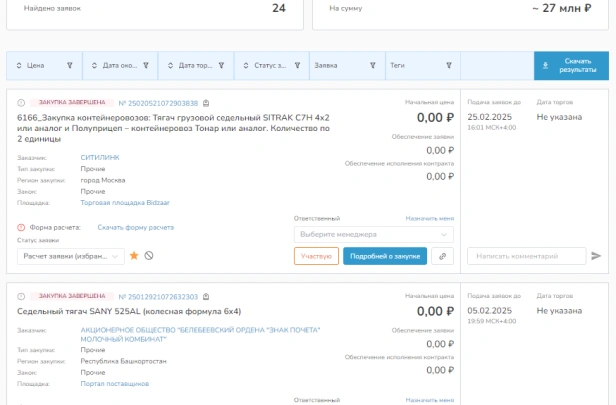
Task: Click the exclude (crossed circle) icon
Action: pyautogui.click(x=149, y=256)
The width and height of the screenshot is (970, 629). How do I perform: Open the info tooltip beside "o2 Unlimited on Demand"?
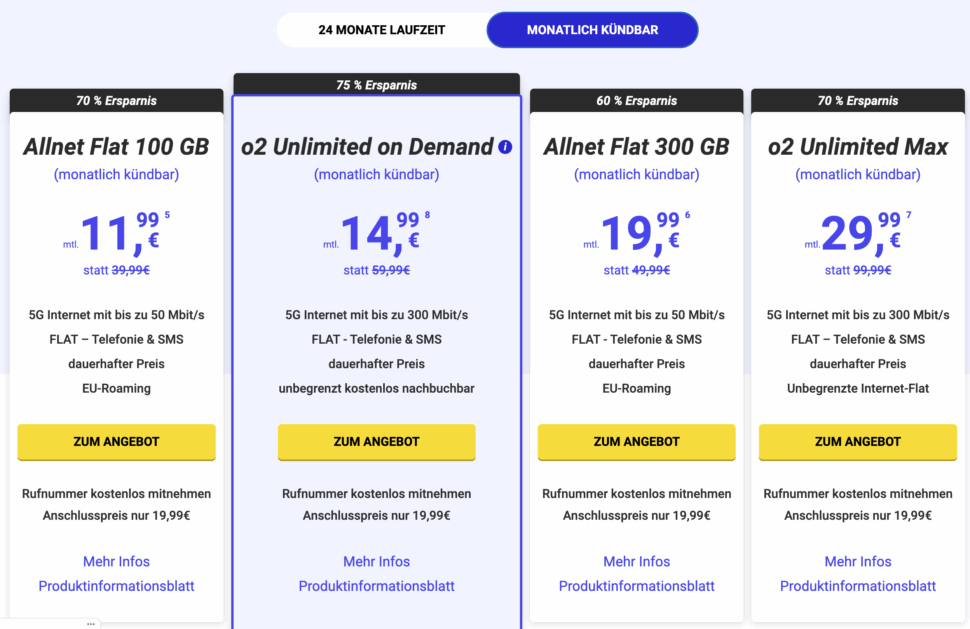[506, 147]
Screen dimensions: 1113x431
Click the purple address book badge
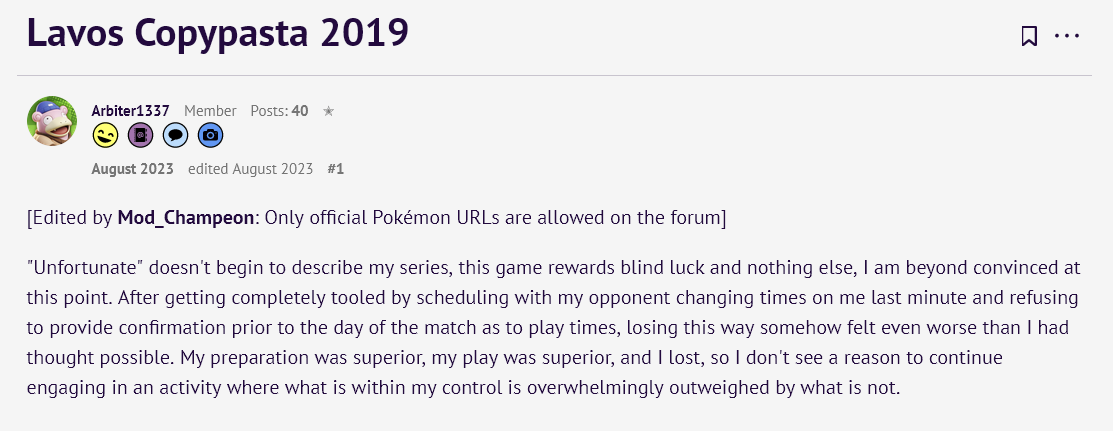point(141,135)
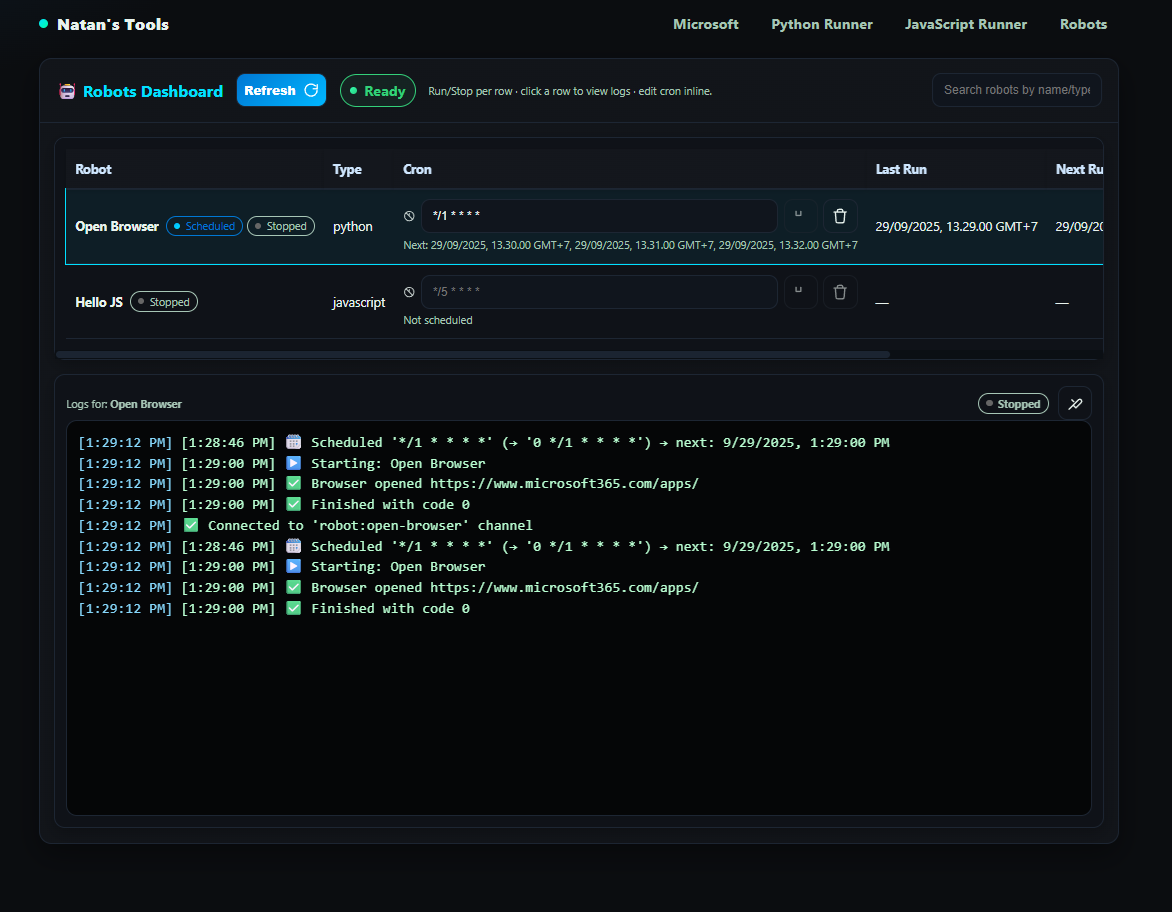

### Task prompt
Repeat exactly the lines above, starting at the one that contains "The width and" and stopping at the last line of the entries, and leave out the pictures.

### Reply
The width and height of the screenshot is (970, 629). How do I perform: Open the info tooltip beside "o2 Unlimited on Demand"?
[506, 147]
Screen dimensions: 1113x431
Click the purple address book badge
point(141,135)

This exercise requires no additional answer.